The Chapman brothers were nominated for the Turner Prize in 2003. As well as including Insult to Injury, their Turner Prize exhibit debuted two new works Sex and Death. Sex directly referenced their previous work Great Deeds against the Dead. The original work shows three dismembered corpses hanging from a tree, Sex shows the same scenario, but in a heightened state of decay. Additionally clown’s noses are now present on the skulls of the corpses; snakes, rats and insects (like those found in joke shops) cover the piece. Death is two sex dolls, placed on top of each other, head-to-toe in the 69 sex position: despite appearing to be made of plastic it is in fact cast in bronze and painted to look like plastic.

That year the prize was eventually won by Grayson Perry.

On 24 May 2004, a fire in a storage warehouse destroyed many works from the Saatchi collection including Hell. The brothers subsequently made a very similar, though more extensive, work called Fucking Hell.

In 2006, the journalist Lynn Barber claimed that she had received a death threat from the brothers, following conducting an interview with them.

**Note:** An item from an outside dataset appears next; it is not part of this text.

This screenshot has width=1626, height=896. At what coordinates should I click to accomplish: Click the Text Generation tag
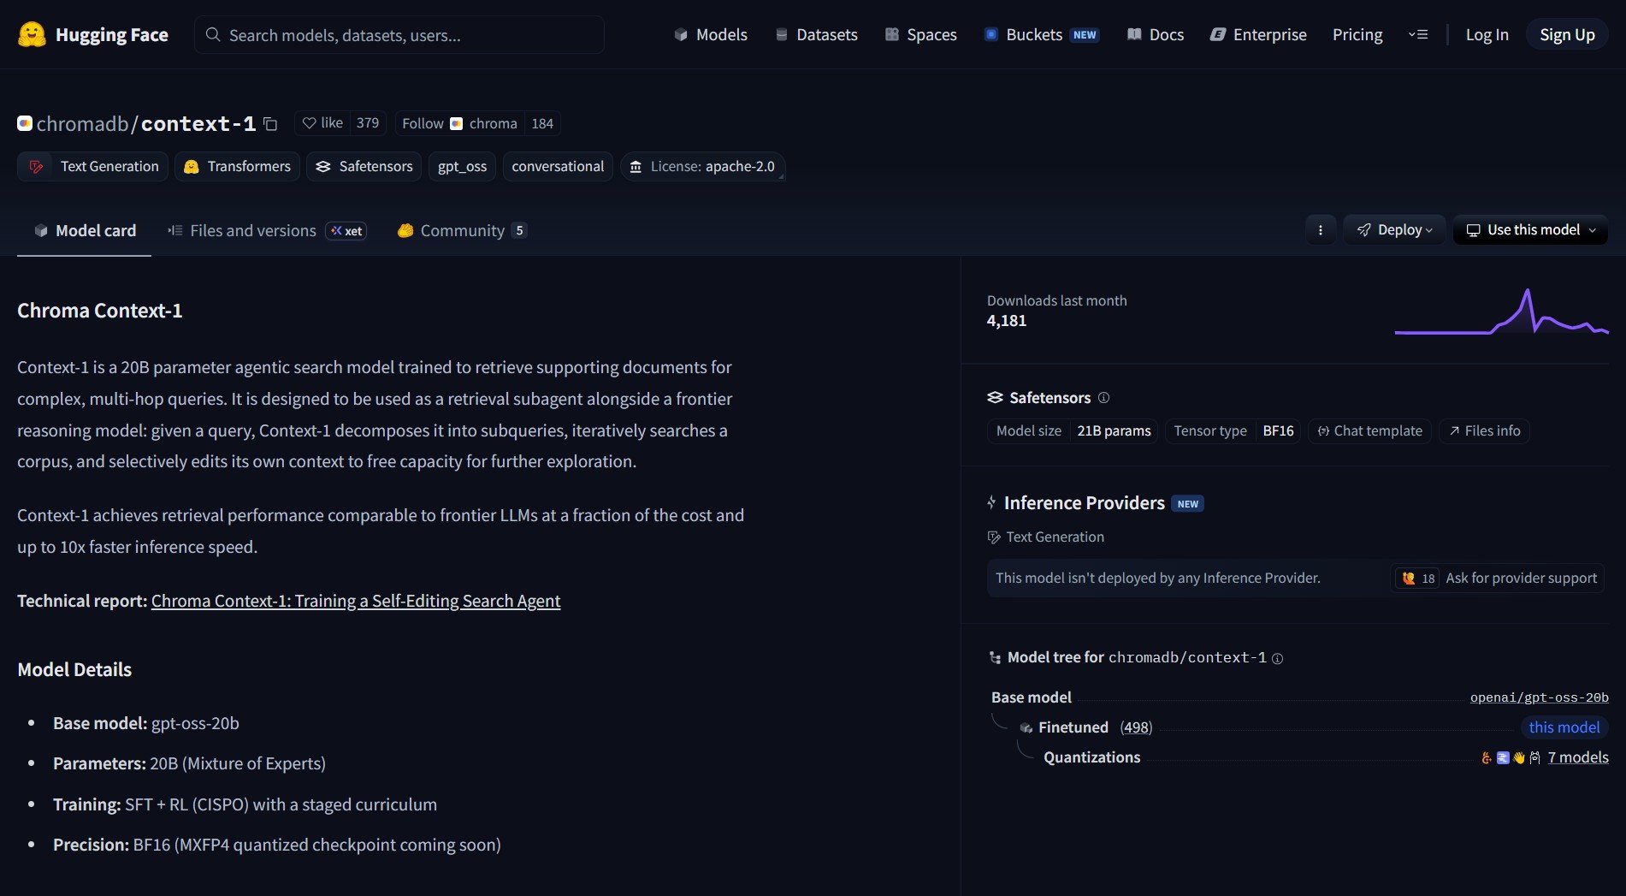92,166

     In 2007, they were criticised by journalist Johann Hari for adopting an anti-Enlightenment philosophy, and for Jake Chapman saying that the boys who murdered Liverpool toddler James Bulger performed “a good social service”. Jake Chapman responded by calling Johann Hari “fat-faced ugly [and] four-eyed” and “a fascist”, and claimed the Bulger quote and others had been “stripped from the serious debate in which they belong”. This followed a public media brawl between Jake Chapman and journalist Carole Cadwalladr in The Observer and on the internet the previous year. Cadwalladr told readers that Chapman threw her out of their studio. Jake publicly replied, “You may grace your readers with the meek tones of plum-mouthed middle englanders, but don’t send them round to my studio I’ll make [...] mince meat out of them, ha ha ha.”

It was announced in December 2007 that the brothers would play Big Brother during 2008′s Big Brother: Celebrity Hijack. They had to pull out for undisclosed reasons.

In May 2008 the White Cube gallery exhibited 13 apparently authenticated watercolours painted by Adolf Hitler, to which the brothers had added hippie motifs. Jake Chapman described most of the dictator’s works as ‘awful landscapes’ which they had ‘prettified’. Also included in the exhibition was Fucking Hell, the (somewhat altered) remake of Hell, and a series of doctored eighteenth and nineteenth century-style aristocratic portraits in oils.

On October 1, 2010, in an open letter to the British Government’s culture secretary Jeremy Hunt—co-signed by a further 27 previous Turner prize nominees, and 19 winners—the brothers opposed any future cuts in public funding for the arts. In the letter the cosignatories described the arts in Britain as a “remarkable and fertile landscape of culture and creativity.”